Work through the material below and tally the lines holding "Expand"; only the tally should be returned.

*-*-*

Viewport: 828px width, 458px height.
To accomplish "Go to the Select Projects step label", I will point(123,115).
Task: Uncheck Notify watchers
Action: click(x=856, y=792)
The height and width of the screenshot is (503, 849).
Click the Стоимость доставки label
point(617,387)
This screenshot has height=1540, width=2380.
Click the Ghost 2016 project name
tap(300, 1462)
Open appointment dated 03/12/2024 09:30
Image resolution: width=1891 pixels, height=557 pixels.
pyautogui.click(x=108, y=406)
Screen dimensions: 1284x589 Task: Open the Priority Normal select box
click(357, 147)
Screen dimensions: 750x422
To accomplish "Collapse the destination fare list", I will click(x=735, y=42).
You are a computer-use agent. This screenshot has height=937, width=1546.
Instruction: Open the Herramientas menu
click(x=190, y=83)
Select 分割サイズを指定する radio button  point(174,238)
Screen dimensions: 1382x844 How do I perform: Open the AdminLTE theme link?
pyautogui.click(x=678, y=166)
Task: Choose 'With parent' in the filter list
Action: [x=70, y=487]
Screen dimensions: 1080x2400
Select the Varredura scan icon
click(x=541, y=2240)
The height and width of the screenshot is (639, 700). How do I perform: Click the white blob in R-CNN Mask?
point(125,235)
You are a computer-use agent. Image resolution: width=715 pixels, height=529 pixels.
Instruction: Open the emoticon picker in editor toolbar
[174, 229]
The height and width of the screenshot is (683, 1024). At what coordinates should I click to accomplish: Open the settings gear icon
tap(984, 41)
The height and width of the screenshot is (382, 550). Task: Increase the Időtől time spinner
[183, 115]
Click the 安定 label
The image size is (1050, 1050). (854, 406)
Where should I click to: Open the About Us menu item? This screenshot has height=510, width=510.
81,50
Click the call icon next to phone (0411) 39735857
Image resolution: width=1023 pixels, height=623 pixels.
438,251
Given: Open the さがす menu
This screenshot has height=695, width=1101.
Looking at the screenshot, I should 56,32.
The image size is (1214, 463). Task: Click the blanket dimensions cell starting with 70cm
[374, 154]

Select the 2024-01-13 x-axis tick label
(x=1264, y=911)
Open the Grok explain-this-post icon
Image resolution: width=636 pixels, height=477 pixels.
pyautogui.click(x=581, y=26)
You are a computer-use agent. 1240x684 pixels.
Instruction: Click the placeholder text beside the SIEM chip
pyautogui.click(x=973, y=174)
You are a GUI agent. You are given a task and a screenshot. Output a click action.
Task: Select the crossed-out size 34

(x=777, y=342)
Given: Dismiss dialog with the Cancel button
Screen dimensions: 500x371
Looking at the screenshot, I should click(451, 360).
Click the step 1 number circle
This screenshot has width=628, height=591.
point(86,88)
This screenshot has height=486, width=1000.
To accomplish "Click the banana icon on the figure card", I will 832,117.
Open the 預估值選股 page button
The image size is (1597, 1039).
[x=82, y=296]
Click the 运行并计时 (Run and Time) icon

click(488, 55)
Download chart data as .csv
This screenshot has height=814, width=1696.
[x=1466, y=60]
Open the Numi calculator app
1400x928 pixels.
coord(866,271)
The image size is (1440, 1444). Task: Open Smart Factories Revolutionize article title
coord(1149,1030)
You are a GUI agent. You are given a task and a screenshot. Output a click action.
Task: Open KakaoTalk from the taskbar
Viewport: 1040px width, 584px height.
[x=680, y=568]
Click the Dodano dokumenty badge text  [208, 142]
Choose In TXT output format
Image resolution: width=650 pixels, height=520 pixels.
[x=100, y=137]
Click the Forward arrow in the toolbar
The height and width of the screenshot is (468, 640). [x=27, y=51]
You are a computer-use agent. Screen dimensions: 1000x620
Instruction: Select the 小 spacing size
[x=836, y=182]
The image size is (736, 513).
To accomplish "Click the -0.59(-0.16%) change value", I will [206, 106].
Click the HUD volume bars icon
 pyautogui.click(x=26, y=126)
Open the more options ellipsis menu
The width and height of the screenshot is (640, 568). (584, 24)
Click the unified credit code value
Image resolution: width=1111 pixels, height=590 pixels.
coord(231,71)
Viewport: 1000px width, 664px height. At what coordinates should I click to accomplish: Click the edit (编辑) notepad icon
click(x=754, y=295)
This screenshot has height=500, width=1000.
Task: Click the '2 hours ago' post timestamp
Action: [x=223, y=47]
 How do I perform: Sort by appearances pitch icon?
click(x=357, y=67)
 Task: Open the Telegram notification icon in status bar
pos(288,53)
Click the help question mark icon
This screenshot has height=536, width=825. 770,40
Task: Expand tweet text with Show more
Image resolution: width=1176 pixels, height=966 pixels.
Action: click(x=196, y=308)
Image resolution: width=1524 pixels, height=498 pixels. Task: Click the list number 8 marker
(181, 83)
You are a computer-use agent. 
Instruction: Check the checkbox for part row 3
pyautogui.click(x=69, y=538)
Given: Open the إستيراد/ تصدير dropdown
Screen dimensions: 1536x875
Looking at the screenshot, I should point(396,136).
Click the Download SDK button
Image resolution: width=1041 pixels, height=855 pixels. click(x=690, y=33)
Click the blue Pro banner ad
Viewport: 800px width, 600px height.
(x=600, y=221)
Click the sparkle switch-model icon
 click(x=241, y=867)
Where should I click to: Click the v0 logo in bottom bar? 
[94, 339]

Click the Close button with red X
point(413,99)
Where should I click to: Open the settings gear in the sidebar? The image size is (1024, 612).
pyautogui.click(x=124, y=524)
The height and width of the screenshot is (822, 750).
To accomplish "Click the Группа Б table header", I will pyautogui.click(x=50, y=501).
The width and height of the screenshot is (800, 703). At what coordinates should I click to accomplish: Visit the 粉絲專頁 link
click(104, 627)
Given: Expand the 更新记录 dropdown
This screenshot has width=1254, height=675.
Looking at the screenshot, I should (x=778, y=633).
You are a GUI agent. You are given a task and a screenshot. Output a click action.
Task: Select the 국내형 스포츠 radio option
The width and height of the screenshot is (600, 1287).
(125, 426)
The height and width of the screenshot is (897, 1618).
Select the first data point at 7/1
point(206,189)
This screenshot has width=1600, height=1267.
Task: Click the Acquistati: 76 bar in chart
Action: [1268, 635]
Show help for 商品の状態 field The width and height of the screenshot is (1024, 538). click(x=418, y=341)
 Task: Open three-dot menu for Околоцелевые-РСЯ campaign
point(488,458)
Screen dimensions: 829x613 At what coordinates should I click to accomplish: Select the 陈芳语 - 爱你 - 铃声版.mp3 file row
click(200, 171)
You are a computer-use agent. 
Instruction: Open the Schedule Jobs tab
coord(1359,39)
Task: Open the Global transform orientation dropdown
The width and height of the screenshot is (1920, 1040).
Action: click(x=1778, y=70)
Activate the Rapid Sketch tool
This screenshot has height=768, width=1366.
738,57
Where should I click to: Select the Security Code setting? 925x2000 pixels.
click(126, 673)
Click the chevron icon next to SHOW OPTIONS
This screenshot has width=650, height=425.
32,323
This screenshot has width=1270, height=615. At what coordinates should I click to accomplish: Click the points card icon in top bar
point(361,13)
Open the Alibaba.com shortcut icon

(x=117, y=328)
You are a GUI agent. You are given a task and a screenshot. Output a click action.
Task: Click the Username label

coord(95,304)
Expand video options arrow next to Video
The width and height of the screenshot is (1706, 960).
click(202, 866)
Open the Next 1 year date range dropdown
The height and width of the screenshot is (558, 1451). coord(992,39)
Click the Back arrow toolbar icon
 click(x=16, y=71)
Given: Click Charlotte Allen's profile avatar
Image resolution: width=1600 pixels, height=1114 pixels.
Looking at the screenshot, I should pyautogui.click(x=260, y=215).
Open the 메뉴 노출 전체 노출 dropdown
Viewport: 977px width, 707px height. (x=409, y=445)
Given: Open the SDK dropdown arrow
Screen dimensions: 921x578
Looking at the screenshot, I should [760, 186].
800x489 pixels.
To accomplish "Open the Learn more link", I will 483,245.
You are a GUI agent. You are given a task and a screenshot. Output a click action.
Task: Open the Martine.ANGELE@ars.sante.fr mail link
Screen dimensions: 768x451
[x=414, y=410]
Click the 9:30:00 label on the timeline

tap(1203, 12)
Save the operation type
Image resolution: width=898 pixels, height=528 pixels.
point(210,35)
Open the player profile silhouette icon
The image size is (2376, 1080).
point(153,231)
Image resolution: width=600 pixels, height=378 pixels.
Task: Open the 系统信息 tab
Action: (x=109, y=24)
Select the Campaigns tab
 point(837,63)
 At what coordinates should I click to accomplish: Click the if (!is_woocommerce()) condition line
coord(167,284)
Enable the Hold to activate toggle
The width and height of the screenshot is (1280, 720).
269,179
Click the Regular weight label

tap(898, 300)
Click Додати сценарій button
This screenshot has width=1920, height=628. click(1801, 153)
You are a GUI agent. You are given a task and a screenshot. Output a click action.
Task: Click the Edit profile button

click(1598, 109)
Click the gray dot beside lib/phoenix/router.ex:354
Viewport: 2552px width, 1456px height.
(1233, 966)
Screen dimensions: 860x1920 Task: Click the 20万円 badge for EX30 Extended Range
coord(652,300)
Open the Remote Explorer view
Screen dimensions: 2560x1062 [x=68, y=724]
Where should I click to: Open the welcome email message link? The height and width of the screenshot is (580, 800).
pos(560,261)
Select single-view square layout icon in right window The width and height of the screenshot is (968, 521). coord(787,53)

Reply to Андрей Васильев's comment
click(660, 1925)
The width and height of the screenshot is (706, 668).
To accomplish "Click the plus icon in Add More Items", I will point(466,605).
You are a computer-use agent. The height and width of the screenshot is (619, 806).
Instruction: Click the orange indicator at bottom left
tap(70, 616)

*-*-*

_Answer space_. 3